Segment Open
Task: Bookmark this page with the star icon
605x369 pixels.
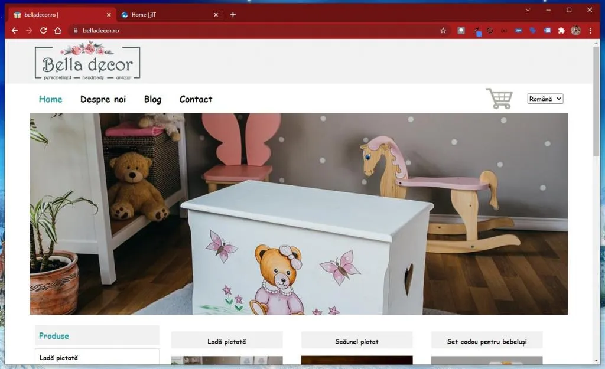Action: click(x=443, y=31)
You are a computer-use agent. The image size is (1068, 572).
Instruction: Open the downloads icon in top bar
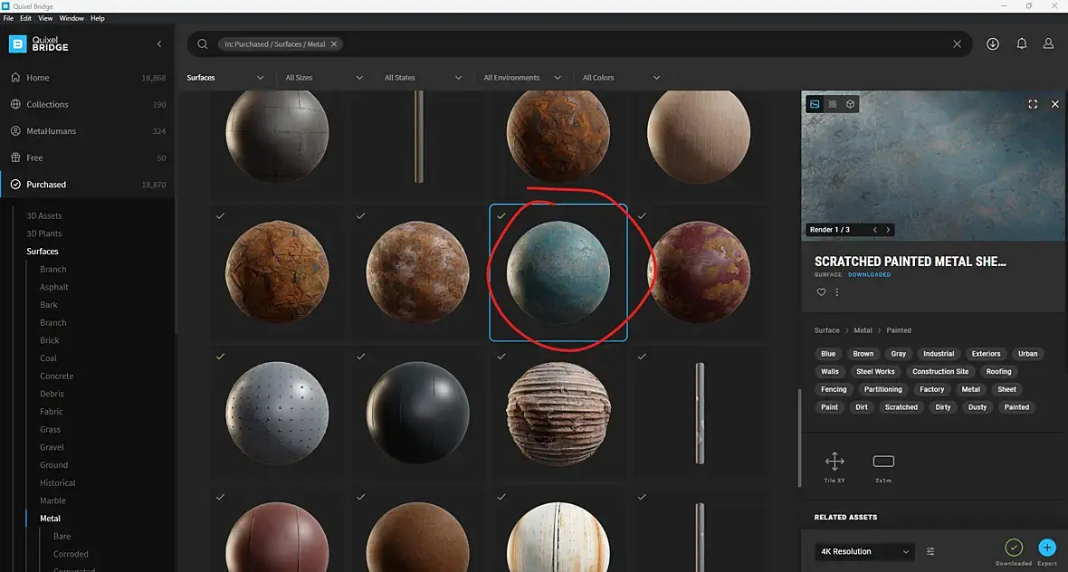tap(992, 43)
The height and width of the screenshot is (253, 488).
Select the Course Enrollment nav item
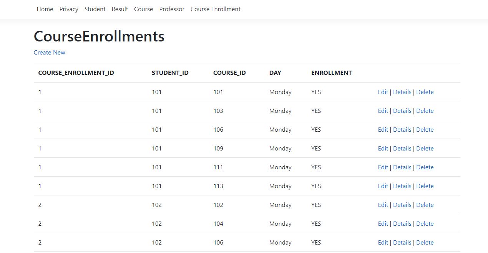coord(215,9)
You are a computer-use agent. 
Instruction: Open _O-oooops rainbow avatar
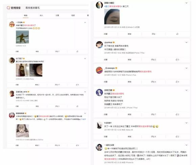(x=99, y=70)
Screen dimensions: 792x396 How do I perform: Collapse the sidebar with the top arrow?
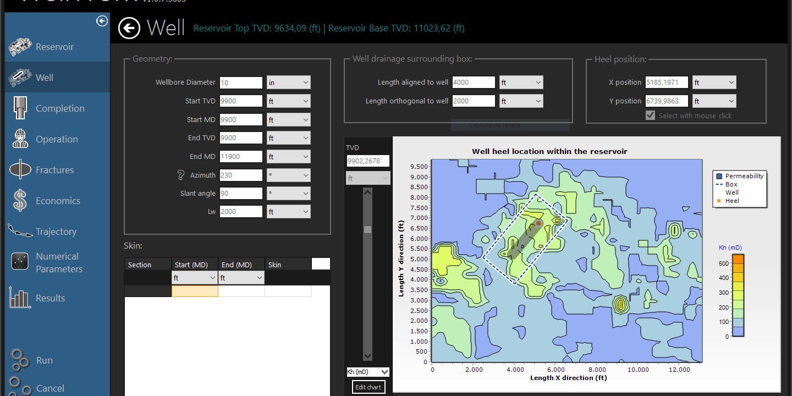tap(102, 21)
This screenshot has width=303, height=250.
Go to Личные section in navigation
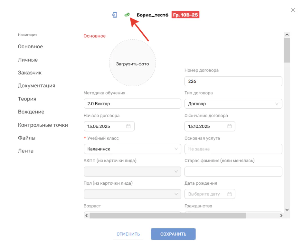coord(28,60)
Segment Closed
» **What you will do**: Please give all of the material again, exactly, without the images.

» **Your response**:
Task: Bookmark this page with the star icon
605x369 pixels.
Action: click(x=443, y=31)
You are a computer-use agent. The image size is (1068, 572).
Instruction: Open the downloads icon in top bar
tap(992, 43)
The height and width of the screenshot is (253, 488).
Select the Course Enrollment nav item
coord(215,9)
You are a computer-use agent. 
Instruction: Open _O-oooops rainbow avatar
(x=99, y=70)
Screen dimensions: 792x396 How do I perform: Collapse the sidebar with the top arrow?
tap(102, 21)
This screenshot has width=303, height=250.
Go to Личные section in navigation
coord(28,60)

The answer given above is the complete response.